"""

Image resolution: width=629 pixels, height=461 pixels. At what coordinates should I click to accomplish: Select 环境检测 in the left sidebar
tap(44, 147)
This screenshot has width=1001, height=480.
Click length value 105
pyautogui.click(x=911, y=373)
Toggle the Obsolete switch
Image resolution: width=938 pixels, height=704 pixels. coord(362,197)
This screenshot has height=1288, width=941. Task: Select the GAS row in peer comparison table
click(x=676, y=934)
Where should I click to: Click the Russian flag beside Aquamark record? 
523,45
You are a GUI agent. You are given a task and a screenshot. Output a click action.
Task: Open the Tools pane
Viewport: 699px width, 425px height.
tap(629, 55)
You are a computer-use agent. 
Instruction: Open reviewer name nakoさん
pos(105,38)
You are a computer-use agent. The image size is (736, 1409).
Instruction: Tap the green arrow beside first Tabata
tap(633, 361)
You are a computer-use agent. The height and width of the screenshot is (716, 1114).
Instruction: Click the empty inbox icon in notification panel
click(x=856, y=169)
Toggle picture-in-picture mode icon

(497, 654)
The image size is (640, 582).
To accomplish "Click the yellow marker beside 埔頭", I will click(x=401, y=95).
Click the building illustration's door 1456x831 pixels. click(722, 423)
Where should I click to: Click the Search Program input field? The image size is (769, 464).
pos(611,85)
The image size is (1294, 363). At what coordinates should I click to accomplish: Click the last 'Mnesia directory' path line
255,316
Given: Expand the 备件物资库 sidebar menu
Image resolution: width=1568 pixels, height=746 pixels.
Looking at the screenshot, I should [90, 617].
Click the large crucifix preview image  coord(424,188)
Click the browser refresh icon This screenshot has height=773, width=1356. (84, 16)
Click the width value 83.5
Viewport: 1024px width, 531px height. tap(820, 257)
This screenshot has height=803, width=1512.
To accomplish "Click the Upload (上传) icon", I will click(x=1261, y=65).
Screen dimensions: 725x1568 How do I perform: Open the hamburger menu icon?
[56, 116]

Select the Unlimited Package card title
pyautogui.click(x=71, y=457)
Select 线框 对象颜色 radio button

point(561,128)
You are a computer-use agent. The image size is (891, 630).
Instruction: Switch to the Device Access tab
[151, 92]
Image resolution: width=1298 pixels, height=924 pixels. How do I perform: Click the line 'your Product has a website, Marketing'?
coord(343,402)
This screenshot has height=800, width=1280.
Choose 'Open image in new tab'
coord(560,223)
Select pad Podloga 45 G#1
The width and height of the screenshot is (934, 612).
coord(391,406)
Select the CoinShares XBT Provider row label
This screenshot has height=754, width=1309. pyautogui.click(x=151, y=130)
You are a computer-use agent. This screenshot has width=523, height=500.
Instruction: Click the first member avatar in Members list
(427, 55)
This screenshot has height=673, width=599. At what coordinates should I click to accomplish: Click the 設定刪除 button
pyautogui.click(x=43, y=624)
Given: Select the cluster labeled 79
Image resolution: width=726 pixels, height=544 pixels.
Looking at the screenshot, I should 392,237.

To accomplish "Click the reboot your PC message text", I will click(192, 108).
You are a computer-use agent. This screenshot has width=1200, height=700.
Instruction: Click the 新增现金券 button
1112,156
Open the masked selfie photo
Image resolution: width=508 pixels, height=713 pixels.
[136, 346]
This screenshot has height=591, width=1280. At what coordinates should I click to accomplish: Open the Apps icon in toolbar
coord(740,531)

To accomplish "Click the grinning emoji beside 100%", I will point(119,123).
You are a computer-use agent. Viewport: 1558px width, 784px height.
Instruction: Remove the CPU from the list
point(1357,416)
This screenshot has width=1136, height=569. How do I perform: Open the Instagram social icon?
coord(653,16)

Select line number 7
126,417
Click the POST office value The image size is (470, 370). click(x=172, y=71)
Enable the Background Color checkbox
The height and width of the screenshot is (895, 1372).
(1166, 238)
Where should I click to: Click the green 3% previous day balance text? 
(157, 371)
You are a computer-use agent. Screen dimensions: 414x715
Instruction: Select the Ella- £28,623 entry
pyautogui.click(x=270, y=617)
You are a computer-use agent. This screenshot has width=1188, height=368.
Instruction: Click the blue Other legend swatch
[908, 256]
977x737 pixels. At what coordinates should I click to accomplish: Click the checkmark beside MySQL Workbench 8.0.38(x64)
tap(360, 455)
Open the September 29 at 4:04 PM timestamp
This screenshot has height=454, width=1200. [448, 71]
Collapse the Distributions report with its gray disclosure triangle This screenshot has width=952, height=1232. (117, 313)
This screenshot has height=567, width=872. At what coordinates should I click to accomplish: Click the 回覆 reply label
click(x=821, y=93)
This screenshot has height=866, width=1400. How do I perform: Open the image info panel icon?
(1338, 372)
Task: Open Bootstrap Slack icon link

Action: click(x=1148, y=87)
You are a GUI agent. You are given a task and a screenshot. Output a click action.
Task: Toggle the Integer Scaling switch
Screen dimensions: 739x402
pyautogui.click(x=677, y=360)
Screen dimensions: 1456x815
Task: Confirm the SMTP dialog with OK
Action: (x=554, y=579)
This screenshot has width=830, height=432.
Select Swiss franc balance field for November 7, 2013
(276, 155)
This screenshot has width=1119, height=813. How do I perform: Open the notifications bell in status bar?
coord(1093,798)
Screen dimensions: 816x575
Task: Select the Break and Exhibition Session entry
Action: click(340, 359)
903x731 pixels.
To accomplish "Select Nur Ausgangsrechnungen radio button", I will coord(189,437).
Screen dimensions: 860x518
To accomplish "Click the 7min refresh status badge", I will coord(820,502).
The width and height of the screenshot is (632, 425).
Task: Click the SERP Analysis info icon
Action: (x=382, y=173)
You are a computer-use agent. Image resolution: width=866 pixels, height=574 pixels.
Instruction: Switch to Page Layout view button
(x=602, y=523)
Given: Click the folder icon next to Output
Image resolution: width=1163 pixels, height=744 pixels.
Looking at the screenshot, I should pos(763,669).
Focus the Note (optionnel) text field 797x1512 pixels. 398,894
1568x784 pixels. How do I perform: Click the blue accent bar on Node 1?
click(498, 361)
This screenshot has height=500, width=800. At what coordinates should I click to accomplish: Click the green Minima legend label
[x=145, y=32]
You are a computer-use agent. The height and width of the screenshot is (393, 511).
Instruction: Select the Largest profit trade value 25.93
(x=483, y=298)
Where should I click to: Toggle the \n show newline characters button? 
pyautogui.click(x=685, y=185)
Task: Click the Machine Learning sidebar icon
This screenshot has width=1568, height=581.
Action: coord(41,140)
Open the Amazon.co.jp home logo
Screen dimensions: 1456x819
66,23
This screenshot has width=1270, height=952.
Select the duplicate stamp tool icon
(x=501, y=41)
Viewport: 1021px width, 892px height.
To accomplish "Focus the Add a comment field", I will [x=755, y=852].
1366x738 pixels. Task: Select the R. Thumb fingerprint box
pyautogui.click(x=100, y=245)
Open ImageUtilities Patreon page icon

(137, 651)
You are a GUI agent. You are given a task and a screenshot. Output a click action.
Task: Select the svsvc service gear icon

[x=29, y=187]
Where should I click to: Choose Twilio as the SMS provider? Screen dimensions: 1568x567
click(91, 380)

"""

▸ WHAT YOU ARE ASKED TO DO: Which lines in the data above hold the string "Focus"? Return each of them.

▸ ANSWER BOX:
Focus the Note (optionnel) text field 797x1512 pixels. 398,894
To accomplish "Focus the Add a comment field", I will [x=755, y=852].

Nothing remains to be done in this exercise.